** Start MATERIAL SHOWN **
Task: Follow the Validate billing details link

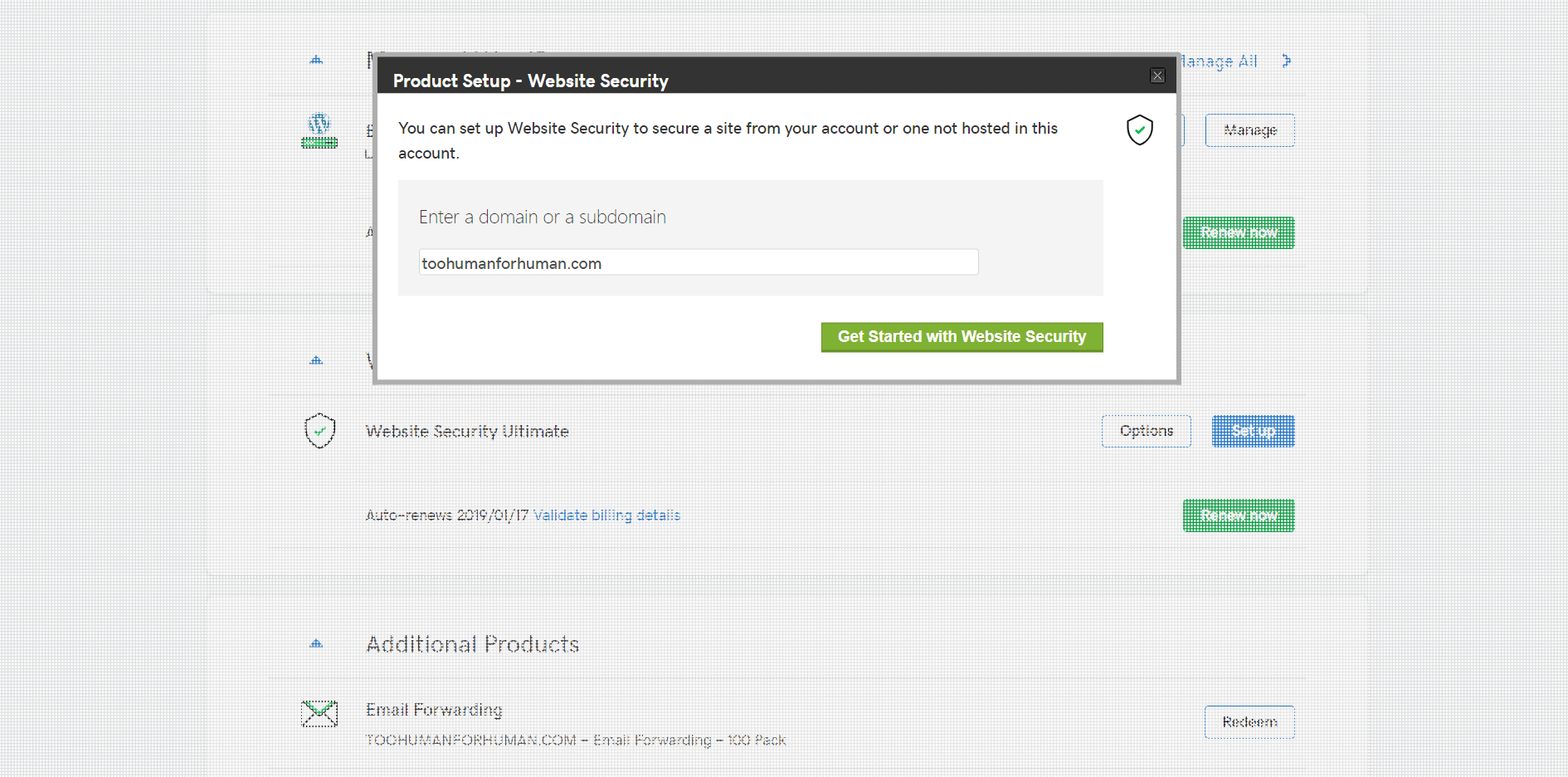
** End MATERIAL SHOWN **
** Start MATERIAL SHOWN **
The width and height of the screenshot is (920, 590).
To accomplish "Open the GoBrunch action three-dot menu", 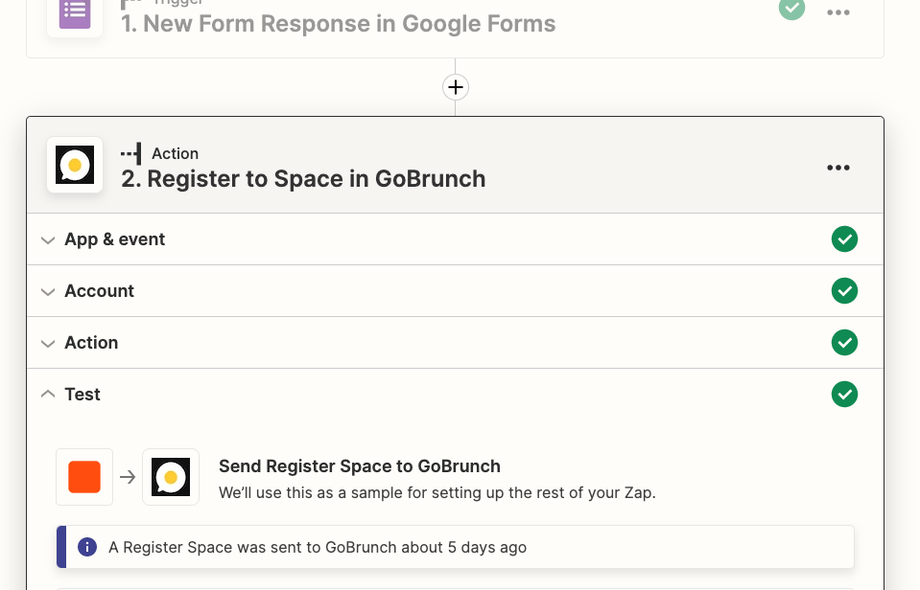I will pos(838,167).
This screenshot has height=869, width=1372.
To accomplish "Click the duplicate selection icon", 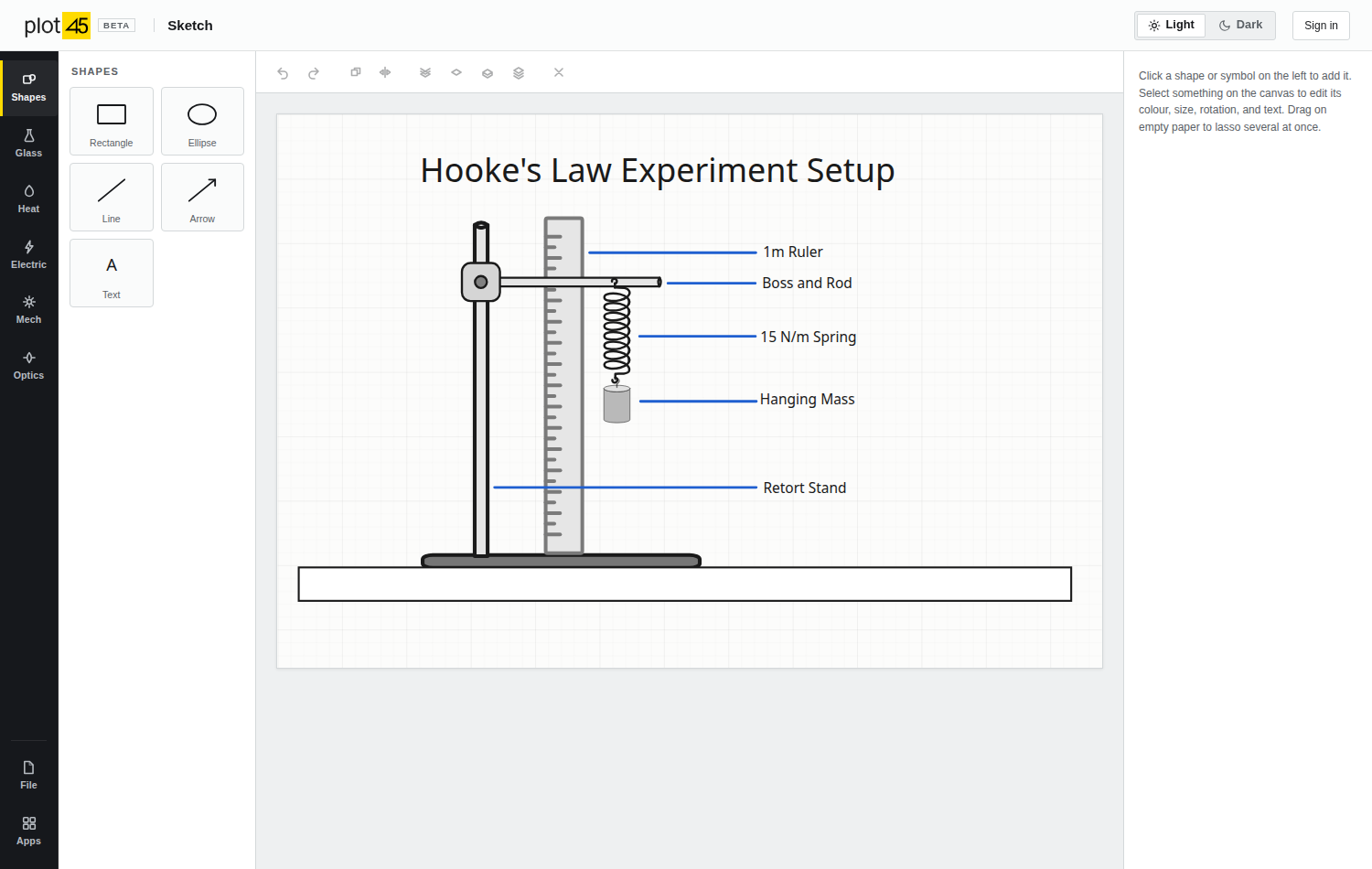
** End MATERIAL SHOWN **
● **THE TASK**
Rewrite the records as a numbered list, from the line with "This screenshot has height=869, width=1372." to the line with "the duplicate selection", skipping any blank lines and leaving out the pictures.

● **THE RESPONSE**
1. This screenshot has height=869, width=1372.
2. To accomplish "Click the duplicate selection icon", 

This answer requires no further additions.